The first two have to do with getting models to generalize knowledge based on data, while inference is related to the predictions outputted by models. The extremely large size of foundation models and their complex compute requirements make decentralized infrastructures completely impractical for pre-training and fine-tuning scenarios.
Those workflows require hundreds or thousands of GPUs connected by high-performance communication buses that can ingest data and recalculate weights in a model for weeks or months. Not to mention that the data required for pre-training and fine-tuning is often stored in cloud data centers, and it results in being completely cost-prohibitive to move it to a decentralized infrastructure.
Inference is a much more practical scenario for decentralized generative AI and, arguably, the only one that could work in the current state of technologies. From a market perspective, inference workloads also account for a larger percentage of generative AI revenues. Now that we know that decentralized AI will focus on inference workflows with open-source foundation models, we need to figure out which type of Web3 infrastructure can support those use cases.

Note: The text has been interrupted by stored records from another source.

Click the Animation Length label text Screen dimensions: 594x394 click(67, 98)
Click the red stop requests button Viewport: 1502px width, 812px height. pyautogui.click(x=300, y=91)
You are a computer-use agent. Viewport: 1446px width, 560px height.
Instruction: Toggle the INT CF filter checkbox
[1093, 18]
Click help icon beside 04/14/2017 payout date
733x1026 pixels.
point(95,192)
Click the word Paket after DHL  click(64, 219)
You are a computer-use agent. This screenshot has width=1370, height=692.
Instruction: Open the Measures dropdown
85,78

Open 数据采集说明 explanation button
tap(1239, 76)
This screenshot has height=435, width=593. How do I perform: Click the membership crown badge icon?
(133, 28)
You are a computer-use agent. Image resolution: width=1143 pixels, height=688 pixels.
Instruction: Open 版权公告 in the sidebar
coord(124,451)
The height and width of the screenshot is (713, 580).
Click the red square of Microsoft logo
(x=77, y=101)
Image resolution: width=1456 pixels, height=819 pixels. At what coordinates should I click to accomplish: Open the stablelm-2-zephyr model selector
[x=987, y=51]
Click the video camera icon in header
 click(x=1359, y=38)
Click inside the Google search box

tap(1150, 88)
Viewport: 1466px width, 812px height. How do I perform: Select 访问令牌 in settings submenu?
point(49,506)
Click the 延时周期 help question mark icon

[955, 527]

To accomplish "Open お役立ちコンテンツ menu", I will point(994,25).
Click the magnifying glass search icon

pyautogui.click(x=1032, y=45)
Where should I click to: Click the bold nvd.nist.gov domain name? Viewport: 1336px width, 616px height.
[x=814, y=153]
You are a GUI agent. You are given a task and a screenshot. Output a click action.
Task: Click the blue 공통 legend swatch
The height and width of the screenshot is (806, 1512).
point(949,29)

Web3 infrastructures need to grow
The current generation of blockchain runtimes has not been designed to run large foundation models, even for inference use cases. To address that challenge, new blockchain runtimes optimized for larger and more complex compute workloads are definitely needed. Off-chain inference computation is a nice middle ground, but one that doesn’t fully address the centralization concerns with generative AI.
Foundation models need to become smaller
Last year, Microsoft coined the term “small language models” based on its work on a foundation model called Phi and the iconic paper “Textbooks is All You Need”. The small Phi was only 3B parameters and was pre-trained on a series of computer science textbooks, and it was able to outperform 70B models in math and computer science tasks.
The work on Phi signaled that smaller and more specialized models are one of the most important steps towards the adoption of generative AI. In the same way that Web3 infrastructures need to scale to adopt foundation models, the SLM trend can make models more practical to run on Web3 infrastructure. It is unlikely we will see a Web3 infrastructure running a trillion parameter model in the near future, but 2B-3B is definitely possible.
Difficult but possible path to decentralized AI
The idea of decentralized generative AI is conceptually trivial but practically very difficult. AI naturally evolves as an increasingly centralized technology, and any decentralization efforts are an uphill battle. The mainstream adoption of open source generative AI models is essential for the viability of decentralized AI infrastructures. Similarly, the current state of generative AI suggests that most of the initial use cases of decentralized AI will focus on inference rather than pre-training or fine-tuning. Finally, to make decentralized AI practical, Web3 infrastructures need to scale on several orders of magnitude, while foundation models need to become smaller and more adaptable to decentralized environments.
That combination of factors represents the best path towards decentralized generative AI. That path will be extremely difficult but, at least for now, certainly possible.